----- Input for this task
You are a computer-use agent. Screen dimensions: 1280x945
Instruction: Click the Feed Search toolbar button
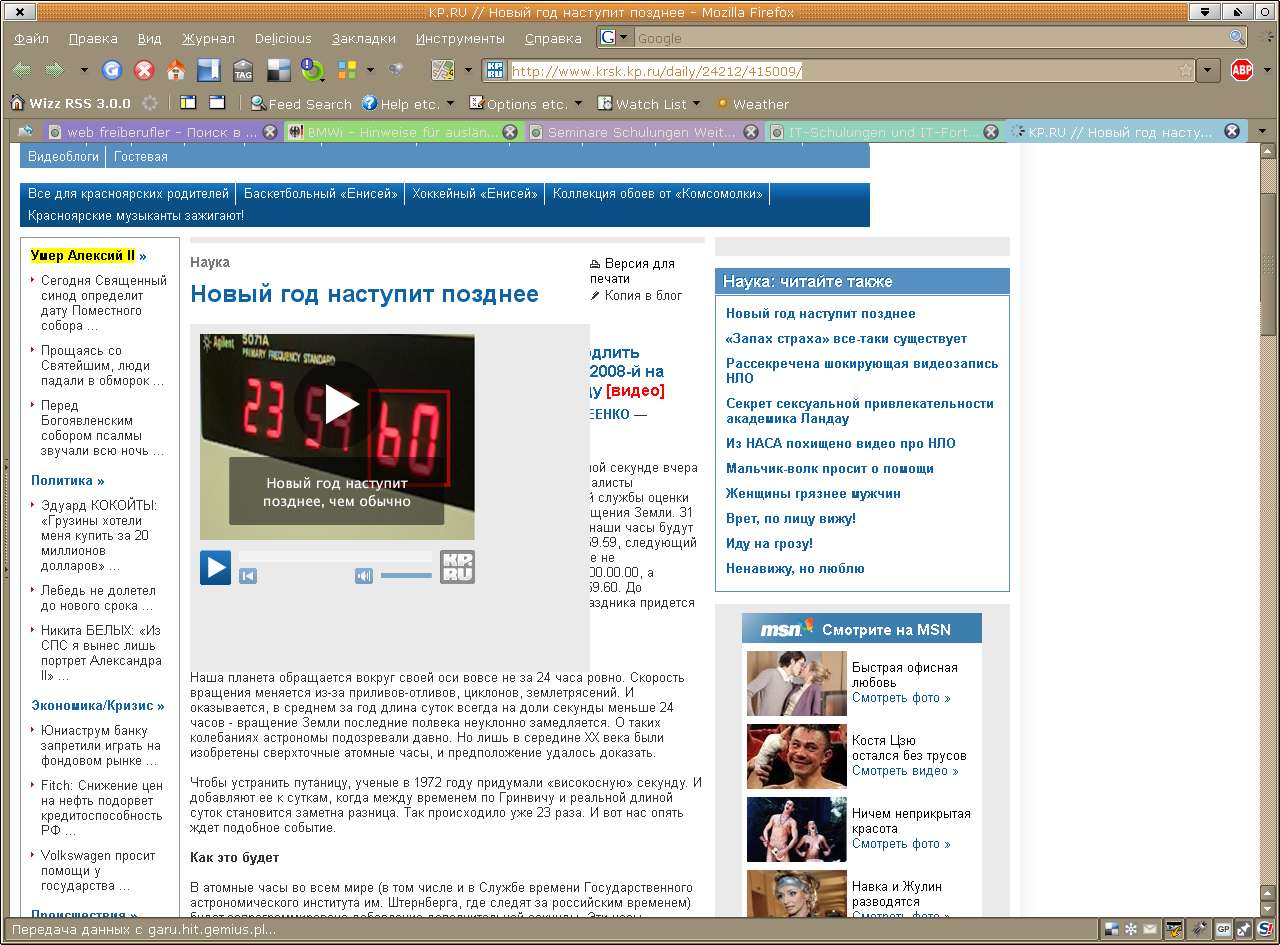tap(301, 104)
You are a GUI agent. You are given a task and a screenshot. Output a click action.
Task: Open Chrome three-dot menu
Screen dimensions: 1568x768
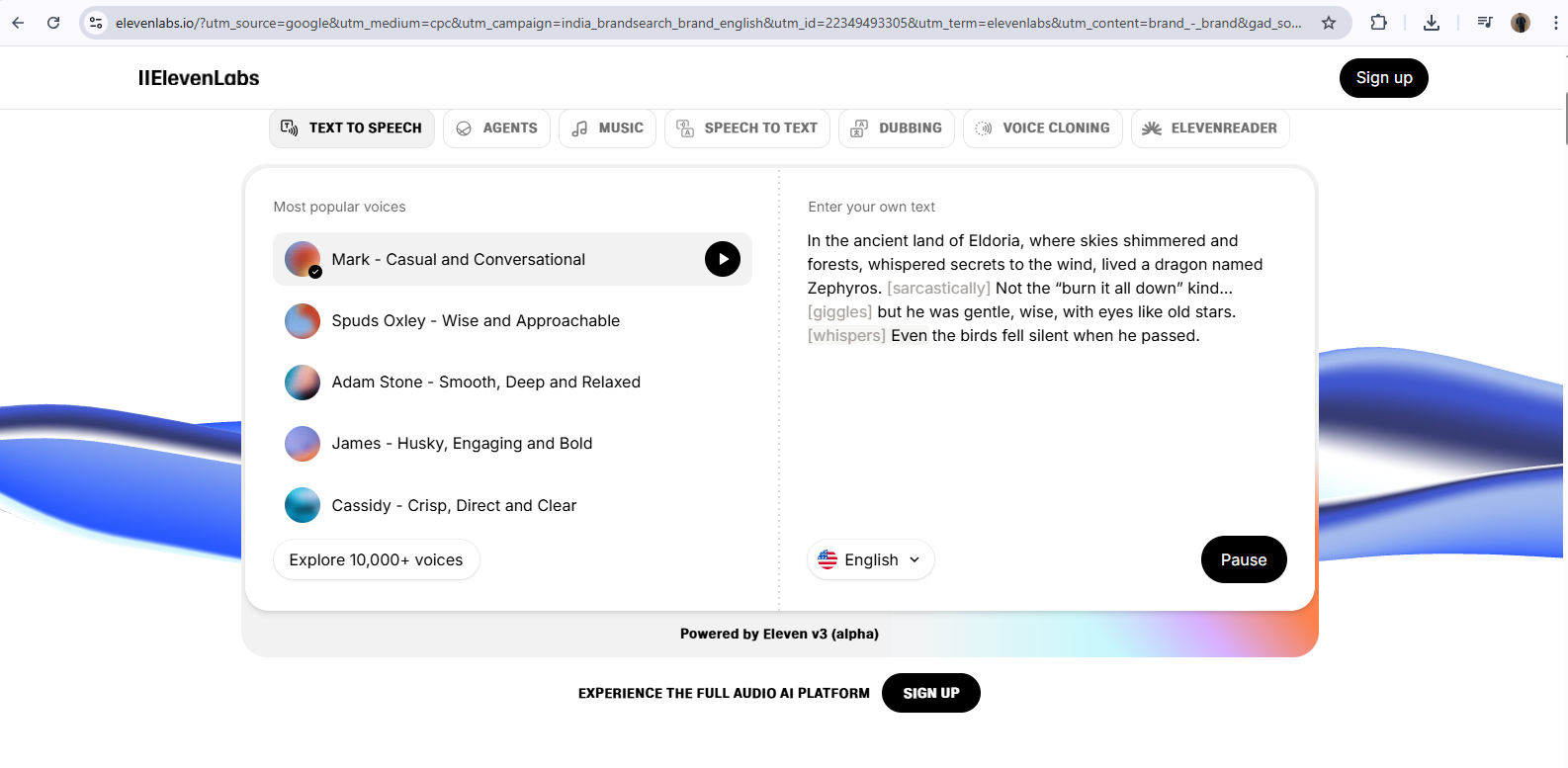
----------
▶ _What you should do_
Output, exactly, all the records above; include no pictures.

▶ _Response_
You are a computer-use agent. Screen dimensions: 1280x945
Instruction: Click the Feed Search toolbar button
tap(301, 104)
You are a GUI agent. You are given a task and a screenshot. Output a click action.
Task: Open Chrome three-dot menu
Screen dimensions: 1568x768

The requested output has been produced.